Другие считают, что освобождение от уголовной ответственности представляет собой неприменение в отношении лица, виновного в совершении общественно опасного деяния, негативных правовых последствий, предусмотренных законом за его совершение, в силу отпадения или существенного снижения общественной опасности преступного деяния или лица, его осуществившего [69, с. 50].

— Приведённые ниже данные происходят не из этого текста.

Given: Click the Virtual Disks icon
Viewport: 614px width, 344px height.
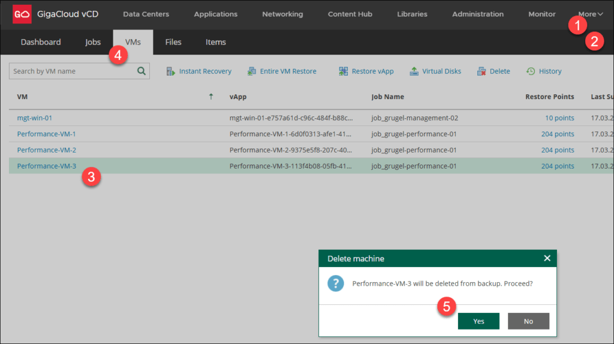Looking at the screenshot, I should click(414, 71).
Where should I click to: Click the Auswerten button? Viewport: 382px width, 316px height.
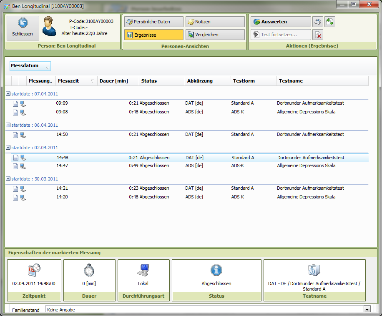point(281,22)
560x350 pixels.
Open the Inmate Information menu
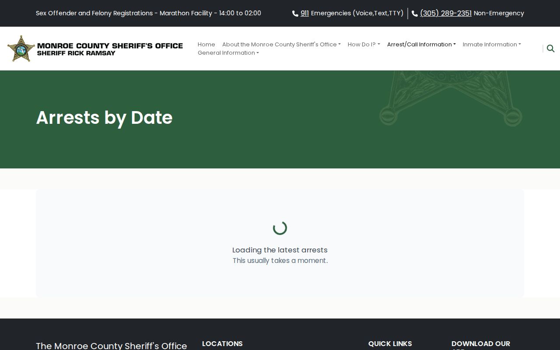(492, 44)
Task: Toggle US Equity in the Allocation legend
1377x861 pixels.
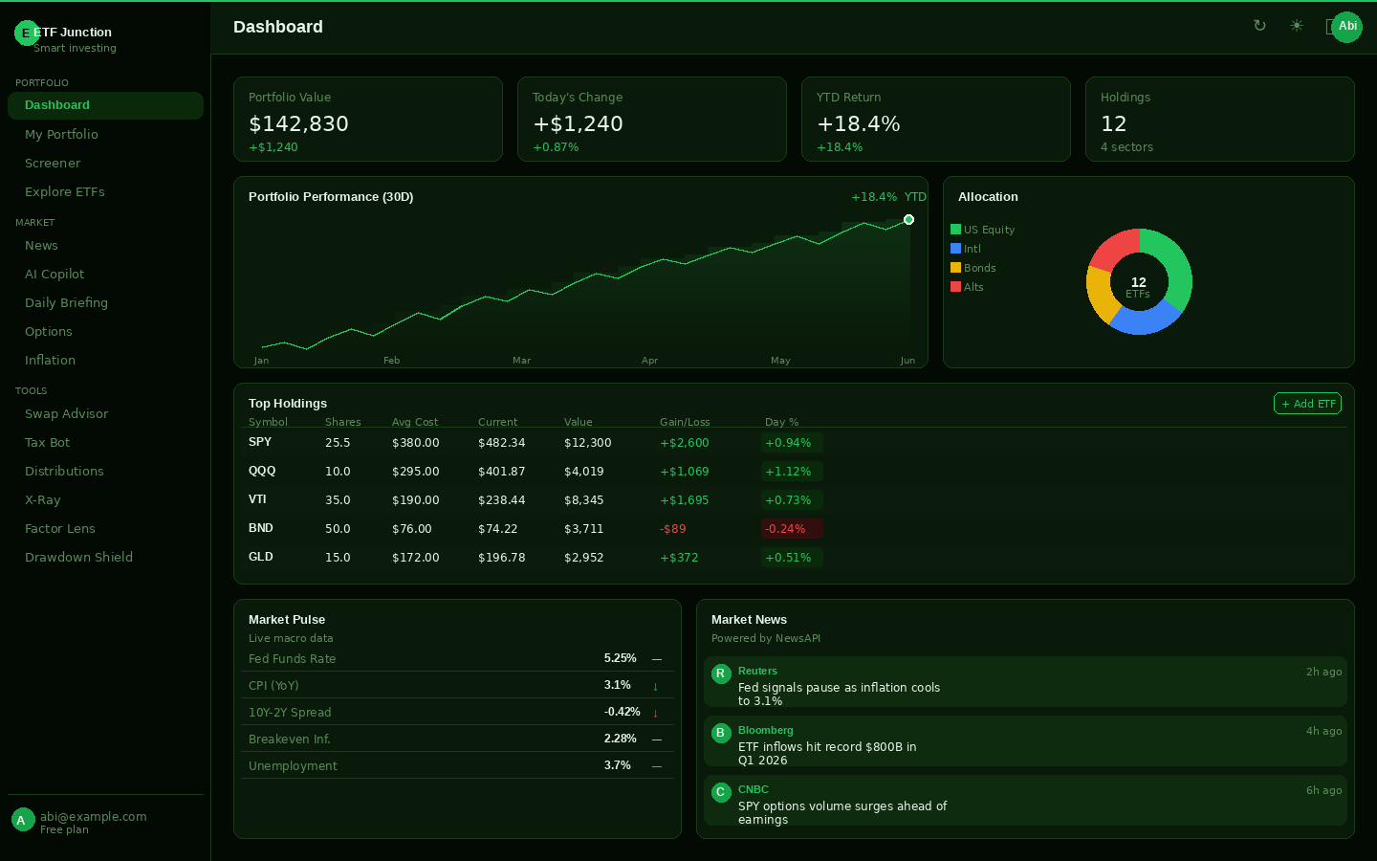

Третьи отмечают, что освобождение от уголовной ответственности — это выраженный в соответствующем процессуальном акте безусловный отказ или воздержание (условный отказ) государства в лице уполномоченных на то органов от официального признания лица виновным в совершении преступления, и как следствие этого от его осуждения и наказания, если такое лицо нецелесообразно, по мнению законодателя, привлекать к уголовной ответственности в случаях, прямо предусмотренных уголовным законом [97, с. 72; 98, с. 143]. Сложно не возразить на высказывание автора о том, что освобождение от уголовной ответственности является отказом или воздержанием от признания лица виновным в совершении преступления. В ходе анализа института освобождения от уголовной ответственности нами было отмечено, что освобождение от уголовной ответственности предполагает наличие признака противоправности и даже преступности совершенного деяния, но при этом имеются не реабилитирующие обстоятельства, которые делают целесообразным освобождение лица от правовых последствий признания деяния преступным.

Интересное определение освобождения от уголовной ответственности дает В. В. Сверчков: «Освобождением от уголовной ответственности признается условное или безусловное прекращение удержания лица, совершившего предусмотренное уголовным законом деяние, в сфере уголовного производства в связи с решением государства в лице компетентных органов о нецелесообразности назначения этому лицу мер уголовного наказания» [99].

На наш взгляд, под освобождением от уголовной ответственности следует понимать, прежде всего, прекращение уполномоченным органом уголовно-правовых отношений в виде уголовной ответственности как последствия совершенного преступного деяния в связи с прямо предусмотренными законодательством обстоятельствами, которые делают применение уголовной ответственности к лицу не эффективным или не целесообразным.

 

1.3  Исторический и сравнительно-правовой аспекты института освобождения от уголовной ответственности

 

Прекращение уголовных дел по нереабилитирующим основаниям до суда не является новым институтом уголовного права. Такой вид освобождения известен с давних времен и характерен для уголовного законодательства большинства государств.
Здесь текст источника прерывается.